About this exercise »
Nothing but the lines from the one with "Where should I" through the end of the data should be set down, each exactly as written, and no picture should be included.
------ Records shown
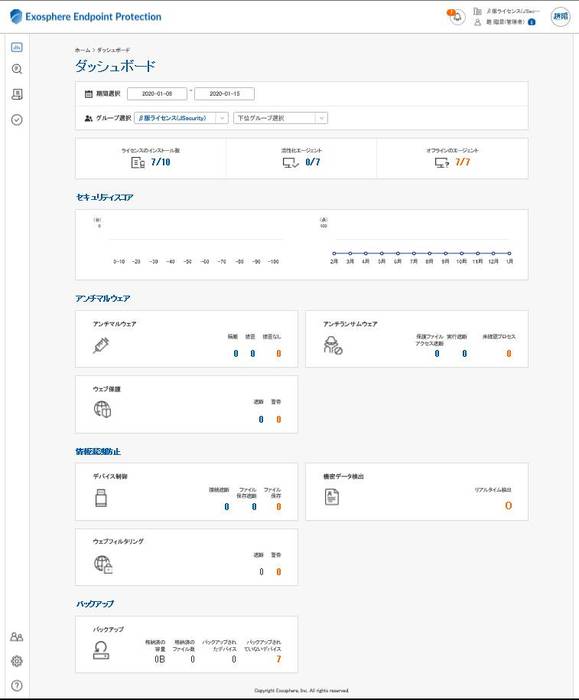Click the user avatar in top right
This screenshot has height=700, width=579.
tap(560, 17)
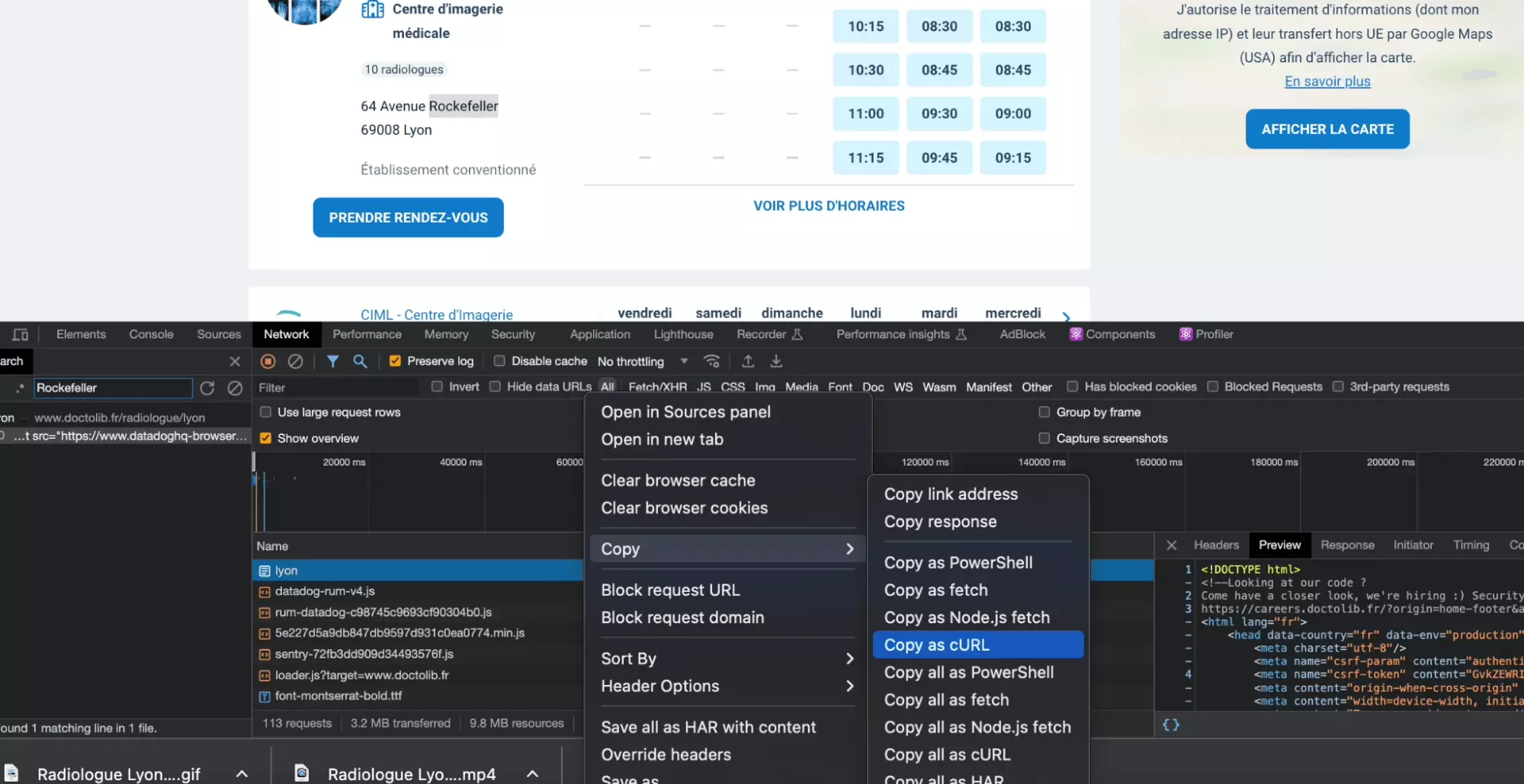Click the clear network log icon

[x=295, y=361]
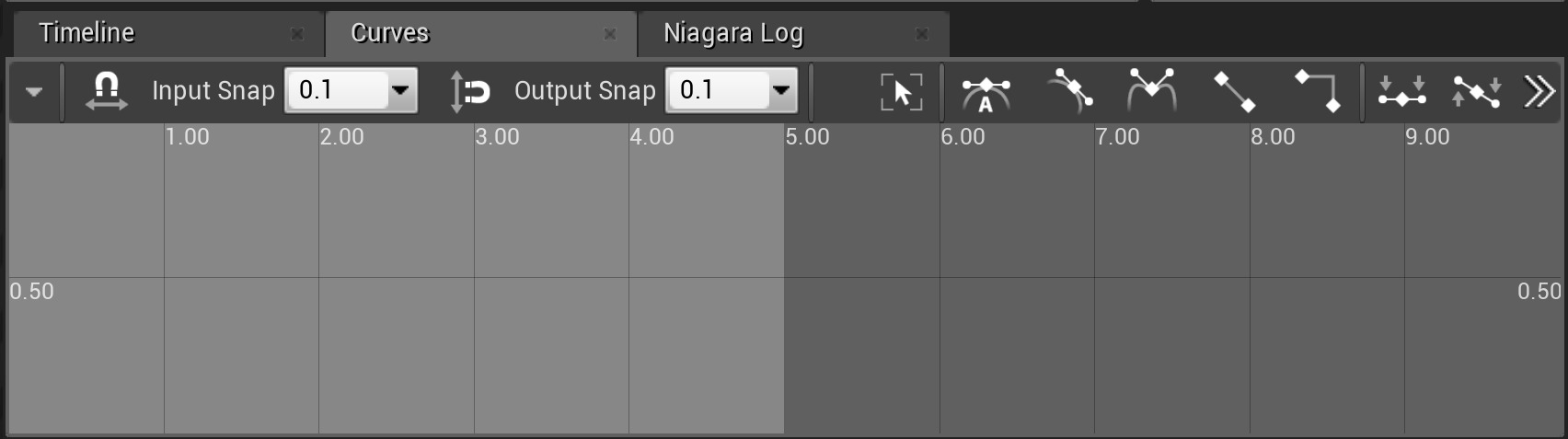Viewport: 1568px width, 439px height.
Task: Set tangents to User cubic interpolation
Action: (x=1070, y=91)
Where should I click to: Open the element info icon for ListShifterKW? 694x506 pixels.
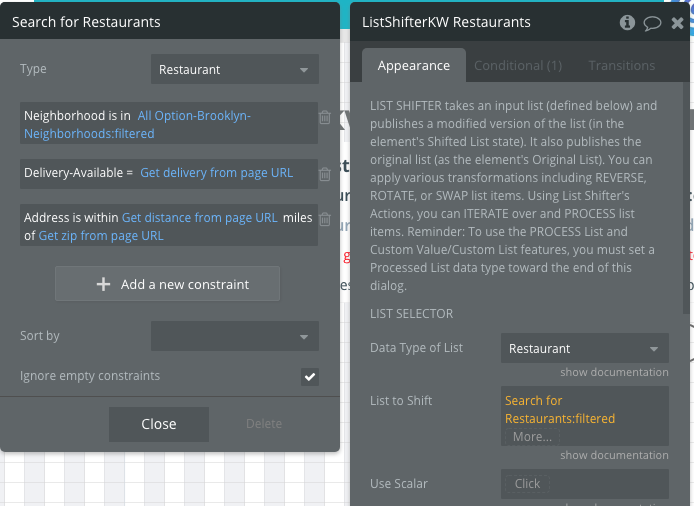pos(628,22)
------------
Response to this exercise »
Where should I click to: Open the element info icon for ListShifterKW? 694x506 pixels.
pos(628,22)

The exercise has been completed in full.